Yes, I am sure that there is more. It is good to send a clear signal—as the Government is doing through clear and decisive leadership on the issue—that we pay a living wage, that we think it is a good thing if everyone else pays a living wage and that we expect that approach to be reflected in those organisations that tender for public sector work.
However, we must be careful, as we are required to take a dispassionate approach to the procurement of Government services. We can set particular conditions, but it is pretty clear that we cannot set a condition to make it mandatory for the living wage to apply to contractors. However, that does not prevent us from issuing a generic message, and encouraging contractors to pay the living wage as a positive contribution to economic and social wellbeing.
The final question is from Alison Johnstone, on climate change targets.
As we know, the Government failed to meet its first annual target under the Climate Change (Scotland) Act 2009. Ministers therefore need to revise the report on proposals and policies to make up the lost ground. The revised report should set out how that will happen, and what short-term actions will be taken and how they will be funded in the coming financial year.

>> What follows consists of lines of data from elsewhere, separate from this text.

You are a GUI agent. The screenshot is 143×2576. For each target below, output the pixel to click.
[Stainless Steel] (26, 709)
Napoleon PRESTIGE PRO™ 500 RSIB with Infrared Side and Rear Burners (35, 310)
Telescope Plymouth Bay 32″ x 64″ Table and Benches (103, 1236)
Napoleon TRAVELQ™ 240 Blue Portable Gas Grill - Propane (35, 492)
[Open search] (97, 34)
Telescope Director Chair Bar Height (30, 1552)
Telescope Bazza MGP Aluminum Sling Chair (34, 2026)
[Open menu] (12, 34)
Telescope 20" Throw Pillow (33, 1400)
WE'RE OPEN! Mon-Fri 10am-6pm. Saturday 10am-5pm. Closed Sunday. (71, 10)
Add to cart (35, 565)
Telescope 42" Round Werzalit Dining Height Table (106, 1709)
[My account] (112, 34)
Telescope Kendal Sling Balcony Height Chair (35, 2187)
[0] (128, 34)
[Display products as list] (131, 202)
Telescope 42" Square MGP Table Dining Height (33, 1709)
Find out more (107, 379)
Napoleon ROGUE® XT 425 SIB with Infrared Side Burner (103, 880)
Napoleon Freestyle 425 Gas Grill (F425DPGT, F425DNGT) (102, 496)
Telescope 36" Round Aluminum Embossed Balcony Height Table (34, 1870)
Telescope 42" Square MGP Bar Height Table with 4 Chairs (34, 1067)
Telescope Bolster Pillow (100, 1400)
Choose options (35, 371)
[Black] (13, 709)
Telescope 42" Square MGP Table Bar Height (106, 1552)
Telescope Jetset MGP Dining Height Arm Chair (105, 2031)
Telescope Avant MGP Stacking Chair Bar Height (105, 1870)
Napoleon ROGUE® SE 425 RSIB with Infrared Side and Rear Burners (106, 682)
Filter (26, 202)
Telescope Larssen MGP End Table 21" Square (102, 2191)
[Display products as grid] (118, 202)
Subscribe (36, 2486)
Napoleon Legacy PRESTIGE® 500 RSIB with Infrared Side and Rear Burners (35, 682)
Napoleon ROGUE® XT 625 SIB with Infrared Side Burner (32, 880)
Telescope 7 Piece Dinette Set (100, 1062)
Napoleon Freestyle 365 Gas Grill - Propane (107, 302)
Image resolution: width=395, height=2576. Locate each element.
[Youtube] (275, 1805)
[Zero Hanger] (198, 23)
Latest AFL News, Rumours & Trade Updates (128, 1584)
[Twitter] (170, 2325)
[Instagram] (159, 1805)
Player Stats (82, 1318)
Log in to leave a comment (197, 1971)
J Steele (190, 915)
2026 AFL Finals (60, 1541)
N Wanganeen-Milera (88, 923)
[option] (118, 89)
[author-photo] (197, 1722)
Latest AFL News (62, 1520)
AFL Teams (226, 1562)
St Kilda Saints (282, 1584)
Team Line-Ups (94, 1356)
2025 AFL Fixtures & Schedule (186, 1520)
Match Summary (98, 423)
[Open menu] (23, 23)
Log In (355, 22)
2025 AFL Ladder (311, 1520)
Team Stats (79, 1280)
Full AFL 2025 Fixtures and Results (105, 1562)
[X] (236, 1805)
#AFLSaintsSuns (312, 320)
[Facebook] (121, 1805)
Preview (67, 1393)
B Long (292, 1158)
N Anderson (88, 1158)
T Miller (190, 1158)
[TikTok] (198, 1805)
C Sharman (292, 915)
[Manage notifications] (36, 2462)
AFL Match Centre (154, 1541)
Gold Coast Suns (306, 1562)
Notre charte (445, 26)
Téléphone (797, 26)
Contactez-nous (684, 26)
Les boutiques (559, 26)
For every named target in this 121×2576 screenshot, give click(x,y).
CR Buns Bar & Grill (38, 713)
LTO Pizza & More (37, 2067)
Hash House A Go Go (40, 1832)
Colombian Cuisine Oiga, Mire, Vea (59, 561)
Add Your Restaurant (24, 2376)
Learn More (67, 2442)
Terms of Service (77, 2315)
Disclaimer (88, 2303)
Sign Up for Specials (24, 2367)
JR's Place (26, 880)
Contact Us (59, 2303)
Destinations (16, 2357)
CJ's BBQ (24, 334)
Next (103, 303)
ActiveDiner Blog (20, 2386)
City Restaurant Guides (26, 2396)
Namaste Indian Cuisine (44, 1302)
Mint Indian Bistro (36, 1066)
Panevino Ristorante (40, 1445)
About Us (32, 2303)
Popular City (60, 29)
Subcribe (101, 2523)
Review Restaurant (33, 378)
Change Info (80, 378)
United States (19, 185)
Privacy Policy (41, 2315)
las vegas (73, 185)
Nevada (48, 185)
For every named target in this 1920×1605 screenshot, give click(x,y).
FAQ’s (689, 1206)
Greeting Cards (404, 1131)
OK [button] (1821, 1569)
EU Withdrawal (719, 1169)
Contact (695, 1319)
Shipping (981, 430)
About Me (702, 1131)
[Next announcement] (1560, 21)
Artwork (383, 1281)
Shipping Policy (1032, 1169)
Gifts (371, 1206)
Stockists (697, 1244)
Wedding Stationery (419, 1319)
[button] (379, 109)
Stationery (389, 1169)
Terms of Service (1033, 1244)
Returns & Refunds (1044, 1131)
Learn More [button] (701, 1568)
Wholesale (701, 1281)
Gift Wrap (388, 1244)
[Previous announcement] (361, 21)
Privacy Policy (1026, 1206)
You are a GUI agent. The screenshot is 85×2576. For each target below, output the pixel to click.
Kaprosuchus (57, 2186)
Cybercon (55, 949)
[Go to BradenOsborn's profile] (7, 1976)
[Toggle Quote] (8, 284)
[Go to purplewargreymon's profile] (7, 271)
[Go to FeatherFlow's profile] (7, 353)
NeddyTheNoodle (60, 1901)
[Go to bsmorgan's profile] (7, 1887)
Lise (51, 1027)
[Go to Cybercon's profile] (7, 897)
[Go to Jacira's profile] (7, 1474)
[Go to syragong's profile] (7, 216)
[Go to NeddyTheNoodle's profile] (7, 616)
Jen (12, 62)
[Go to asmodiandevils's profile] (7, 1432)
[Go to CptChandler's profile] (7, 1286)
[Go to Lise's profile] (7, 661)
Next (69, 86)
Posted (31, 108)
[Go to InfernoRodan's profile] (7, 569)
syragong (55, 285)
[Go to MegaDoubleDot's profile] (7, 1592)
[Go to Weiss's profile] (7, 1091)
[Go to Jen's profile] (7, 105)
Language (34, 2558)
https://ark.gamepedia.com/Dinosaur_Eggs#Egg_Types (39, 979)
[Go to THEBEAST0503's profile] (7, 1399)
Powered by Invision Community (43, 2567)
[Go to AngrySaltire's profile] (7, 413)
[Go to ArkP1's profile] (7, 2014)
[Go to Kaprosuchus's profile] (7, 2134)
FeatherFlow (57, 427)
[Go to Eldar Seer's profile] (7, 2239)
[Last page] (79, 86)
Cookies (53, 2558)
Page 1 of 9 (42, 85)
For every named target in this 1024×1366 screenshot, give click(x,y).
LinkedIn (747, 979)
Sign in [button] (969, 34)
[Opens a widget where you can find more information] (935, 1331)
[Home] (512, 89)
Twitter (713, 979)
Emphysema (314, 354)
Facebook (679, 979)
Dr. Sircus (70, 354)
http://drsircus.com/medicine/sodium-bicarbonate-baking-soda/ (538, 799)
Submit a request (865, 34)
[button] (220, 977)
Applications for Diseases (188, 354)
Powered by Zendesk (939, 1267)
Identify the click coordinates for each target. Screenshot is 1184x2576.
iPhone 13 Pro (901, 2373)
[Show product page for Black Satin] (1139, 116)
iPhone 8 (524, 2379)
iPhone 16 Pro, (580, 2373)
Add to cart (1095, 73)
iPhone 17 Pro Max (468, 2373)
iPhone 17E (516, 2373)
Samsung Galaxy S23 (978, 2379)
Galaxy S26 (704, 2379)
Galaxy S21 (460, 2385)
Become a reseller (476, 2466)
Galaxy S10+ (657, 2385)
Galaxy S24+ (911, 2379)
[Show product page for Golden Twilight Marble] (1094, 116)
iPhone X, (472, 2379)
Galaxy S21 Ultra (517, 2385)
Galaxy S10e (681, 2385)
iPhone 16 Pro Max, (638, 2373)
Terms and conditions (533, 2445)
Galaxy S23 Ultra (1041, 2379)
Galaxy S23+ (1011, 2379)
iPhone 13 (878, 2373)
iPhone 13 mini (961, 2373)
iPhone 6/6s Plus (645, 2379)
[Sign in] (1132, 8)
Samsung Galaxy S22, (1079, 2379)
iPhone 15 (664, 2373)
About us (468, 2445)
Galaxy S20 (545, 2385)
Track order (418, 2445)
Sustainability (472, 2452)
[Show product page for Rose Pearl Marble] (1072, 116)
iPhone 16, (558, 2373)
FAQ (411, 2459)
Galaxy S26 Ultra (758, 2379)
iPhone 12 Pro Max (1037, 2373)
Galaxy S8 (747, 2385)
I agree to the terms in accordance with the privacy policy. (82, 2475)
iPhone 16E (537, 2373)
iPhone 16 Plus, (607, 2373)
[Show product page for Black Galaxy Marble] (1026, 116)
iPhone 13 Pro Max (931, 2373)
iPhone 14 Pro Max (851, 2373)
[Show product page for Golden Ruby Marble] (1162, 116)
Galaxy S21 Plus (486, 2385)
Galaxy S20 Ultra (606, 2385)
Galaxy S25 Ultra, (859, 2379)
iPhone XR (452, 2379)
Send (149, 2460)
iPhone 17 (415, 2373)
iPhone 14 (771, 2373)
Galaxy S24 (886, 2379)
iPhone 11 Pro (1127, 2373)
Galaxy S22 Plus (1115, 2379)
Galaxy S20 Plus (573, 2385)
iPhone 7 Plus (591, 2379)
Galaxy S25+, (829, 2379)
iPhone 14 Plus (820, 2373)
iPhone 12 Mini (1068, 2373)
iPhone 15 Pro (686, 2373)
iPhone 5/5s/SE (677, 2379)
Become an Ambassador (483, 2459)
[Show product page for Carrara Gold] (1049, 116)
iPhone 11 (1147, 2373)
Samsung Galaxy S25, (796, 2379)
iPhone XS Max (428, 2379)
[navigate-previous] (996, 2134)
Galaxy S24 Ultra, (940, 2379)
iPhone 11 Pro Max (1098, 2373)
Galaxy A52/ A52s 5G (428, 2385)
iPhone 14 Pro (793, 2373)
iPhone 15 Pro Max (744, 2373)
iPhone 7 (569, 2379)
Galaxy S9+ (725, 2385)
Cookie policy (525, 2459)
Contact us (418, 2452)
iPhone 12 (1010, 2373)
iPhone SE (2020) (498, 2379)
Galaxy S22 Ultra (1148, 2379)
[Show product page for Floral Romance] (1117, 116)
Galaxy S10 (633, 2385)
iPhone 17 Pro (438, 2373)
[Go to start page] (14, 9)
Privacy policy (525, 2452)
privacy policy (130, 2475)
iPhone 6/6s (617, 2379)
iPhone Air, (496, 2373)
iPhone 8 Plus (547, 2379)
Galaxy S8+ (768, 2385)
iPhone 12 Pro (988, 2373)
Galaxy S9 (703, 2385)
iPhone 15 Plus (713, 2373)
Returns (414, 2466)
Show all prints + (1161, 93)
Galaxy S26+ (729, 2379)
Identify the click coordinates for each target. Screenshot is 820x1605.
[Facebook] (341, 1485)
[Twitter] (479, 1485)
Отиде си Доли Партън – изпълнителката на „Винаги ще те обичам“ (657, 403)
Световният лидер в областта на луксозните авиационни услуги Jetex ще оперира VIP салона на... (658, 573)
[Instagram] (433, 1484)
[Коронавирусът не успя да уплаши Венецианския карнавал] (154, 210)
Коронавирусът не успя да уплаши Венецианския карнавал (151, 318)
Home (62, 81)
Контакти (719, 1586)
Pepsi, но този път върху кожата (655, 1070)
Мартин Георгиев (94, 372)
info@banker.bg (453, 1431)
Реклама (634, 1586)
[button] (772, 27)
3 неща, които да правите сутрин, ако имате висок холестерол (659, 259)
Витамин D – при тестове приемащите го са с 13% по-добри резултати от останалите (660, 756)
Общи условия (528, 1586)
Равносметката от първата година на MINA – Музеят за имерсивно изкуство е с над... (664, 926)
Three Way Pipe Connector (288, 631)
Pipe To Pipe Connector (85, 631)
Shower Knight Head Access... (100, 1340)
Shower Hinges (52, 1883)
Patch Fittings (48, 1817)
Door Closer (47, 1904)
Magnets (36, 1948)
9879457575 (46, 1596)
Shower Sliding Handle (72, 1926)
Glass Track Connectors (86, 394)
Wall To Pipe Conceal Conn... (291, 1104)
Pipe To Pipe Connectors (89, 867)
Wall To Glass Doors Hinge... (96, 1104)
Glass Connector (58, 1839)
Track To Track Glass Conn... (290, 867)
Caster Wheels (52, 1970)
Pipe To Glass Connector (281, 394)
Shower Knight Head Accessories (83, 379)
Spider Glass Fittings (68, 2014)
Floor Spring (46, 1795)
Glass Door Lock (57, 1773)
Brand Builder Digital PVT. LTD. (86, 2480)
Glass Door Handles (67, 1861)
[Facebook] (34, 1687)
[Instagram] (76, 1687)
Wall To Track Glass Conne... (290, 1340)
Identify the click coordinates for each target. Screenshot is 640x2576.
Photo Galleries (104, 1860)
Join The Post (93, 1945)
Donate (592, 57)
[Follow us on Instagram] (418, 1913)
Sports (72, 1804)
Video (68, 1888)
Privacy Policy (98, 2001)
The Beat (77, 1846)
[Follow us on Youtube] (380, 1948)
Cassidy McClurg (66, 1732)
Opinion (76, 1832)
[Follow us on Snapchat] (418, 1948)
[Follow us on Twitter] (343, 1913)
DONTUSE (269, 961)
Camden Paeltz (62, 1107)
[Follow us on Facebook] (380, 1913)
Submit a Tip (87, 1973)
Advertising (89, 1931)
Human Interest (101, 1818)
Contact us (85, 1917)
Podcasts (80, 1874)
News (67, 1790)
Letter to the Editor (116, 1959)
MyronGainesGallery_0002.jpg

Previous reports from the EET committee, the Rural Affairs, Climate Change and Environment Committee and the Finance Committee have all agreed that it would be helpful if the RPP and the budget were aligned so that scrutiny of the two together was possible.
We have heard the reasons why RPP 2 will not be published until the end of the year, and I would be grateful if the cabinet secretary could advise us on that. How do you know whether you are adequately funding the actions that are needed to make up the lost ground when the policy changes have not yet been decided or published?
We have to achieve a level of synchronisation in all our interventions. The direction of travel that the one-year budget represents is consistent with the direction of travel that was set in the spending review, when we designed the outlook for public expenditure over a three-year period. We did that in the context of RPP 1 and we were able to design the nature of our interventions.
The budget for 2013-14 has been set in that context, and we must ensure that the steps that we take are similarly aligned in that respect. A lot has been achieved on emissions reduction. Emissions have fallen by 24.3 per cent since 1990, so we are more than halfway towards achieving the reduction of 42 per cent by 2020.
We have covered quite a bit of ground today in a variety of different areas such as energy efficiency, sustainable travel activities and the development of a low-carbon economy, and there are clear opportunities for us to make a positive impact on the emissions targets.
My discussions with the relevant climate change ministers and the discussions that they have right across the Administration will be important in ensuring that we take adequate steps to tackle that issue in the most effective way that we can.
In view of the time, we must draw matters to a close. I note that other members wanted to ask questions, but we could not get to them given the time. I am conscious of the cabinet secretary’s diary, and grateful to him and his officials for giving up their time to come along and answer our questions fully.
The committee will now move into private session.
11:59
Meeting continued in private until 12:59.